--- Begin Text extract ---

With all due respect to Chris Woakes’ bowling and Shardul Thakur’s batting, the highlight of day one of the fourth Test was unquestionably Rory Burns standing astride an imaginary pig, appealing for a run-out.

Ollie Robinson bowled; Umesh Yadav heaved mightily and edged it; Craig Overton at slip parried it up and behind him; Burns picked up the ball and threw down the stumps. Then he stood astride an imaginary pig and almost absent-mindedly appealed for a wicket. (Ollie, Olly, Oli is the new Alastair/Alistair, Graham/Graeme cricketer name shibboleth, by the way. Use the wrong one for the wrong person and you instantly mark yourself out as a cricket dilettante.)

It was quite the body language and only enhanced by Overton’s rural-simpleton-awaiting-assistance-from-a-family-member stance alongside him.

Burns intrigues us. He is England’s first relatively-inked-in opener in a long time and yet we feel like we barely know him at all. He is a fixture in the side, was Surrey’s captain and therefore presumably a coherent human being and yet we’re struggling to recall hearing him speak.

--- End Text extract ---
--- Begin Provided data ---

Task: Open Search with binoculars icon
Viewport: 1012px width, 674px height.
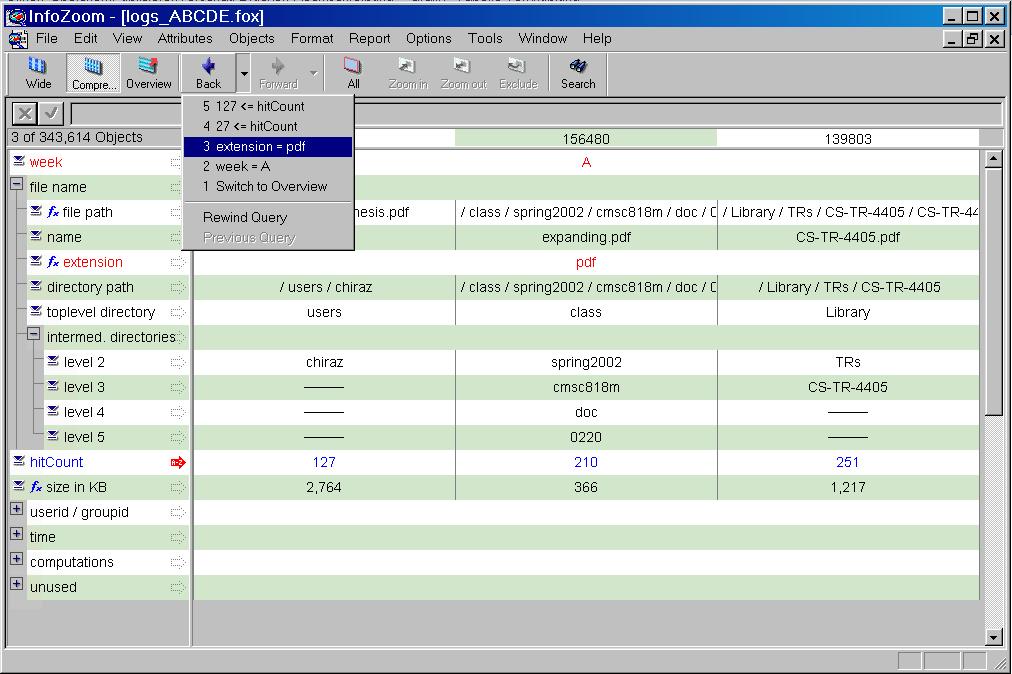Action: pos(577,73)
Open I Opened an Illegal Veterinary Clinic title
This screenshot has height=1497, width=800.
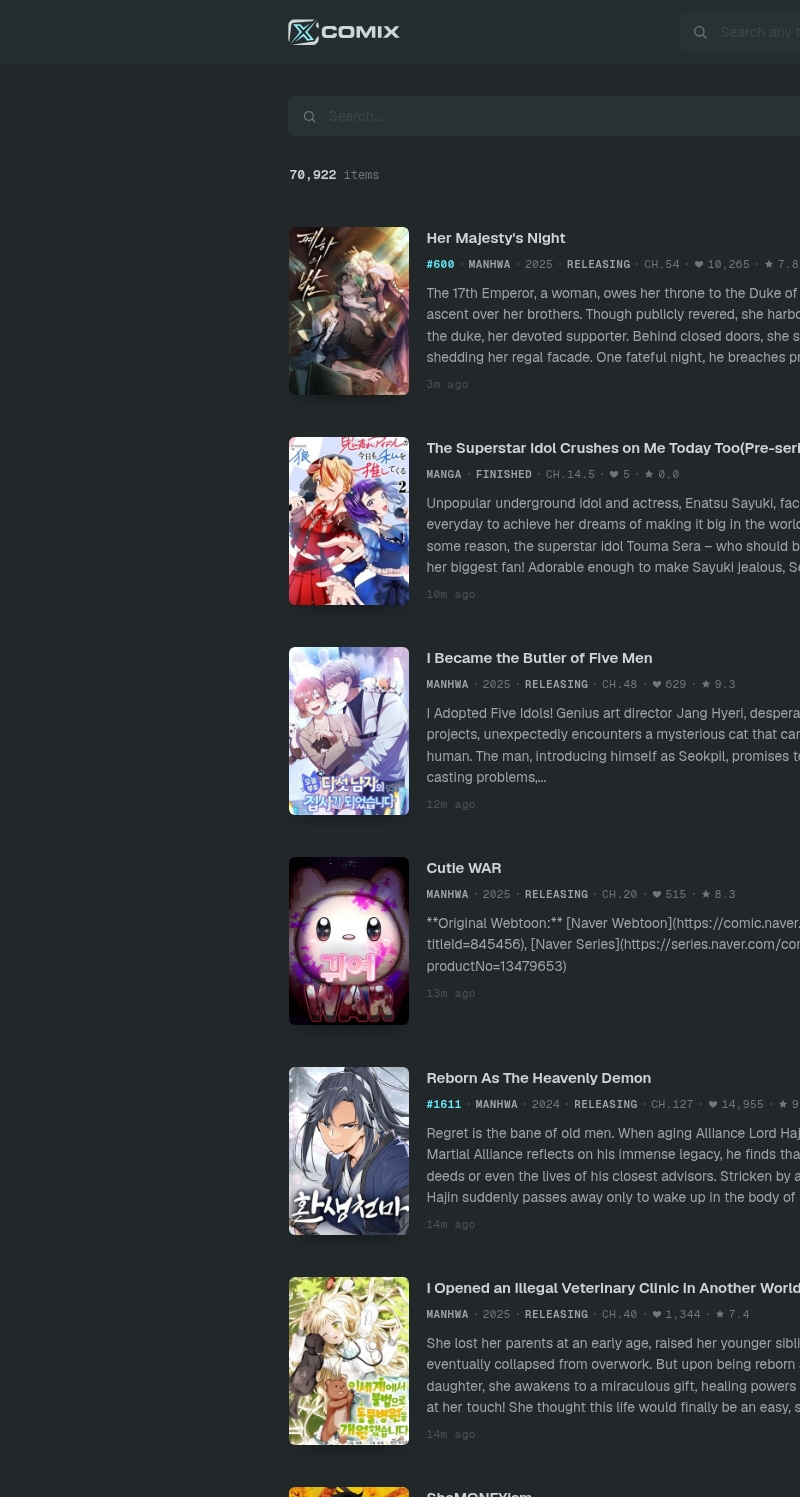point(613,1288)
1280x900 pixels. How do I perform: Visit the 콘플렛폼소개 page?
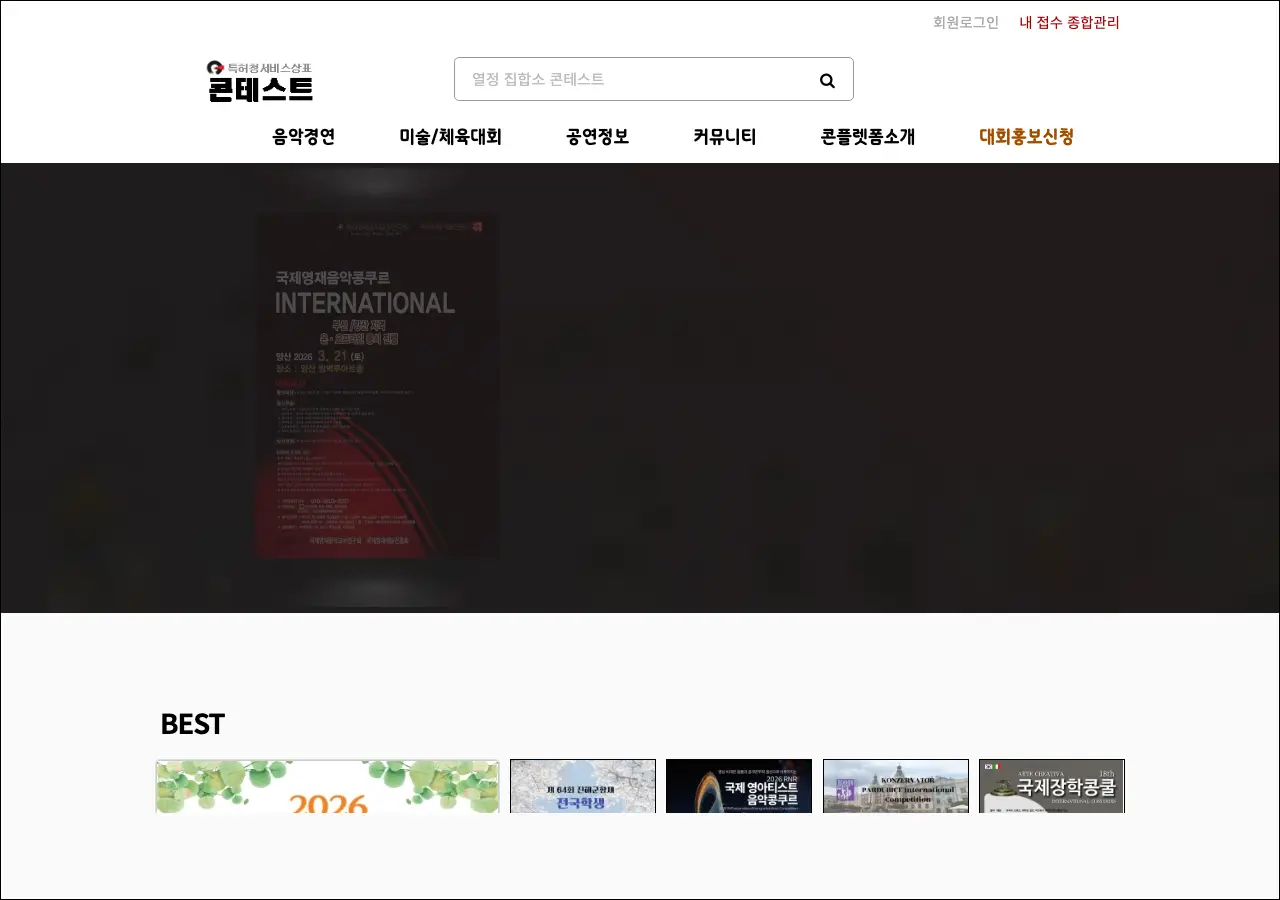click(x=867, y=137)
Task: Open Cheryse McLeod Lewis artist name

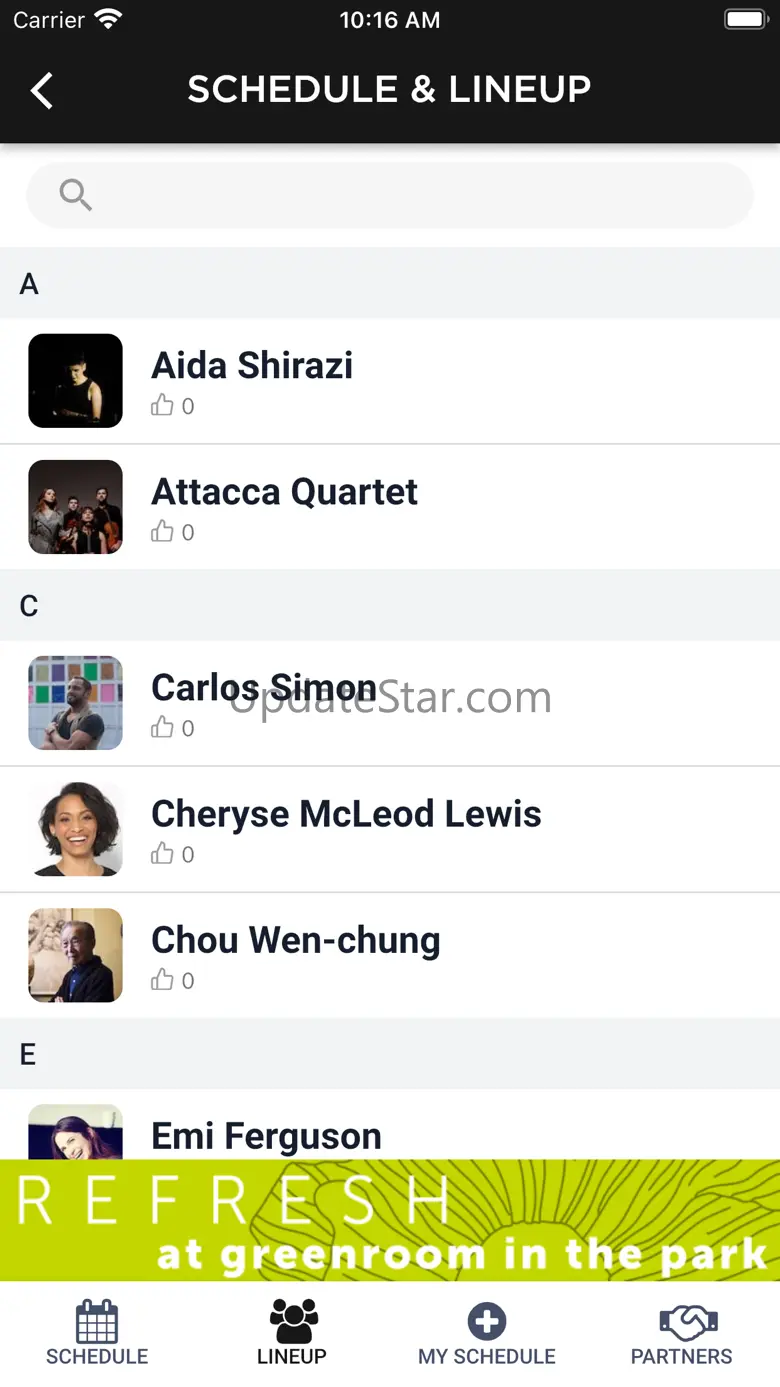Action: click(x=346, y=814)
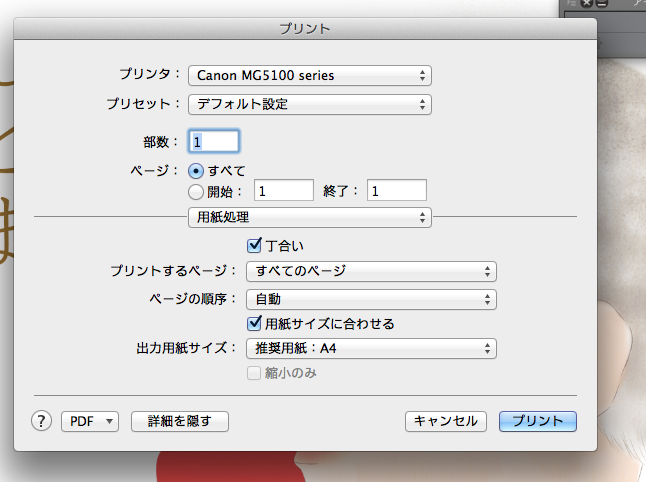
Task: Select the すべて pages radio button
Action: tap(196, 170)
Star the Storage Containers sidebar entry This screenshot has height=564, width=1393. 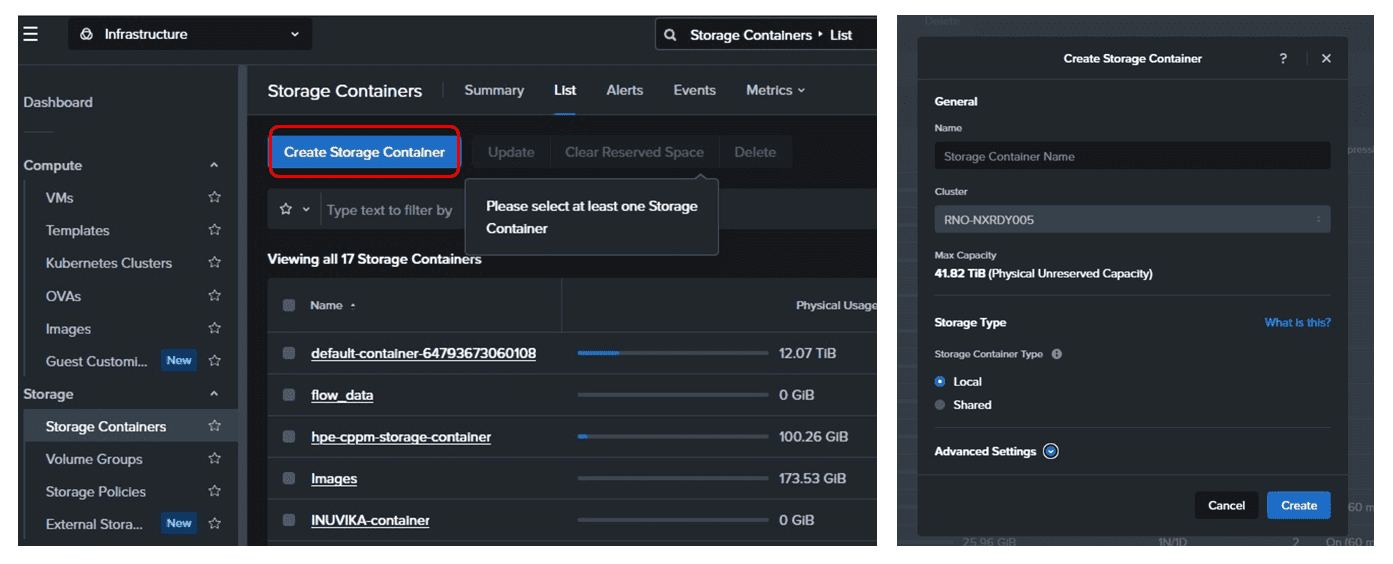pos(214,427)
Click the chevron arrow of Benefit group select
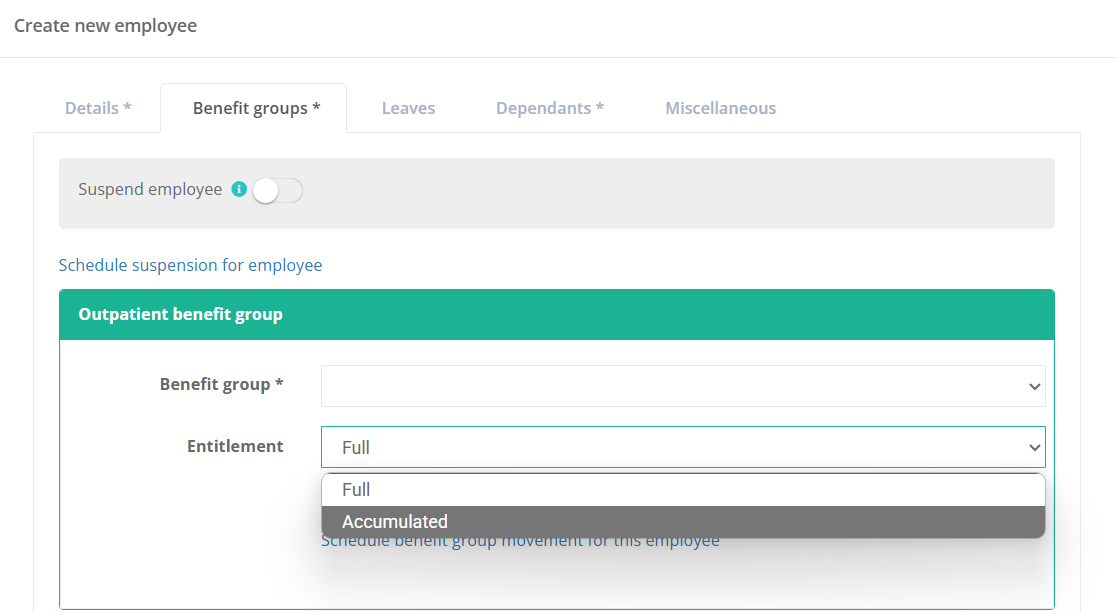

--- End Provided data ---

■ **Problem set**
1 > Reproduce the part of the cricket report that opens with the words containing "With all due" and closes with "for a run-out.".
2 > List every player whom the cricket report names by full name.
The records have no connection to the cricket report.

■ **Written answers**
1 >
With all due respect to Chris Woakes’ bowling and Shardul Thakur’s batting, the highlight of day one of the fourth Test was unquestionably Rory Burns standing astride an imaginary pig, appealing for a run-out.

2 > Chris Woakes, Shardul Thakur, Rory Burns, Ollie Robinson, Umesh Yadav, Craig Overton